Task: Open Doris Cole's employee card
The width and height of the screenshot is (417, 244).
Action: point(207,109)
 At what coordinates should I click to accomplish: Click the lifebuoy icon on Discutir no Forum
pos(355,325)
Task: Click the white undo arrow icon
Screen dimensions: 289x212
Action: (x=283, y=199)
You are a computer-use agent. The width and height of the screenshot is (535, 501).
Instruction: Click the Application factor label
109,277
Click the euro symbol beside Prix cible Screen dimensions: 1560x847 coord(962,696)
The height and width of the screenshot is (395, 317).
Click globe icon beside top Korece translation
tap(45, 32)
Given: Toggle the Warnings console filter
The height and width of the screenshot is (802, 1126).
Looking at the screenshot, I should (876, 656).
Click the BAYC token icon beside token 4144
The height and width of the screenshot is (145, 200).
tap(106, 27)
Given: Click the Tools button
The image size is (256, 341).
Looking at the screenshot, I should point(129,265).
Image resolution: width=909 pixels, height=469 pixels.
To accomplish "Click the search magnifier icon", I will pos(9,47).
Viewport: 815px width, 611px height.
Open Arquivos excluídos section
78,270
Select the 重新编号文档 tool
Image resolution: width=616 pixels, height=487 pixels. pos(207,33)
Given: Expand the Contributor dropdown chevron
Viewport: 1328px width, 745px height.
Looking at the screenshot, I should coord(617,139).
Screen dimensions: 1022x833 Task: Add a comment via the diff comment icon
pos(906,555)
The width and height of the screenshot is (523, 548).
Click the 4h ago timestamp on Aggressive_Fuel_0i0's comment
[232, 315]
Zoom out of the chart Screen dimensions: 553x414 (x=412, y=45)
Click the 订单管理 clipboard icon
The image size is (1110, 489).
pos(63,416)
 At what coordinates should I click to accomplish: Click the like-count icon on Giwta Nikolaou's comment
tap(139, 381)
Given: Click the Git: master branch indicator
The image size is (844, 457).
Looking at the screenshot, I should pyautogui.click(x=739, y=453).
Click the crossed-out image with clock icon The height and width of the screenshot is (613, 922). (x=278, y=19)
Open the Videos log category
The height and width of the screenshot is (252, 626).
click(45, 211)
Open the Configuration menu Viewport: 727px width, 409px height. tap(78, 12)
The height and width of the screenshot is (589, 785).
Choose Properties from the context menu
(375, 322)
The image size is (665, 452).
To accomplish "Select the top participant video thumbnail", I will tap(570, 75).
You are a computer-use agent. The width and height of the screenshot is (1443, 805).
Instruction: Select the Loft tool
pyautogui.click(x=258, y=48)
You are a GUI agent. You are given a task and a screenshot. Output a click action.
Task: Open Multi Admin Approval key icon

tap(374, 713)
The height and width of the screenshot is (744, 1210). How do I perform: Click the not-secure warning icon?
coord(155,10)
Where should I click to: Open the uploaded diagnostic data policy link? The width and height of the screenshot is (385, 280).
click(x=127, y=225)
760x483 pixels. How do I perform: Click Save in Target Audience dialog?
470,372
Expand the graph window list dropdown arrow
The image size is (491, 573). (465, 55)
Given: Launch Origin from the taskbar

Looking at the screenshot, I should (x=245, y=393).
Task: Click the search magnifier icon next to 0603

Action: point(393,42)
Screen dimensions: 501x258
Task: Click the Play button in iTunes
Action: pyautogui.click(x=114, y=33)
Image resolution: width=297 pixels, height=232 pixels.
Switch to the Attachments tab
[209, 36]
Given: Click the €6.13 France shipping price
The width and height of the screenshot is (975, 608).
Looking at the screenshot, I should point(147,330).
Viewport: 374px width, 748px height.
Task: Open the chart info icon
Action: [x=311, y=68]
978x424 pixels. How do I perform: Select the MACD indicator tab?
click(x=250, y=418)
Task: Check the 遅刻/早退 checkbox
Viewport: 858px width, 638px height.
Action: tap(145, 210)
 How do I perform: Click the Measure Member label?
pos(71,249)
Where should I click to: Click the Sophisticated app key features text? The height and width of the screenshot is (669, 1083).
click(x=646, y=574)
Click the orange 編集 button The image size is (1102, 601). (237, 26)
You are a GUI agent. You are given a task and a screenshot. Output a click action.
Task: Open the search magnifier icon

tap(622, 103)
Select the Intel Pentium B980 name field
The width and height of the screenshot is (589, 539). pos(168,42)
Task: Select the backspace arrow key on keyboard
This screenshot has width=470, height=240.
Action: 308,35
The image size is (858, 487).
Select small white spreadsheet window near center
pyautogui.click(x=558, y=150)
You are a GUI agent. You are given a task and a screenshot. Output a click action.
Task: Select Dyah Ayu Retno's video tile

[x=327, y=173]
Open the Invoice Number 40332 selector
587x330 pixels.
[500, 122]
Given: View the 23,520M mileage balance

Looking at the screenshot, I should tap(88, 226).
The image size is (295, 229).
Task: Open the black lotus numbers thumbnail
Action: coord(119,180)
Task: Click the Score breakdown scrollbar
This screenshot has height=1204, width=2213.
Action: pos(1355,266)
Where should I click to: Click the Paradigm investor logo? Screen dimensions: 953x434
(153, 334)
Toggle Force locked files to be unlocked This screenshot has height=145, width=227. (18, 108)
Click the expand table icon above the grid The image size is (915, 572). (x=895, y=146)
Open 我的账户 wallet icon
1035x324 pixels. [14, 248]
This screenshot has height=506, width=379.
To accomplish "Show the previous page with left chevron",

++++++

Exercise goal:
List every line of the items above that contains the string "window".

Solution to this exercise:
Expand the graph window list dropdown arrow
Select small white spreadsheet window near center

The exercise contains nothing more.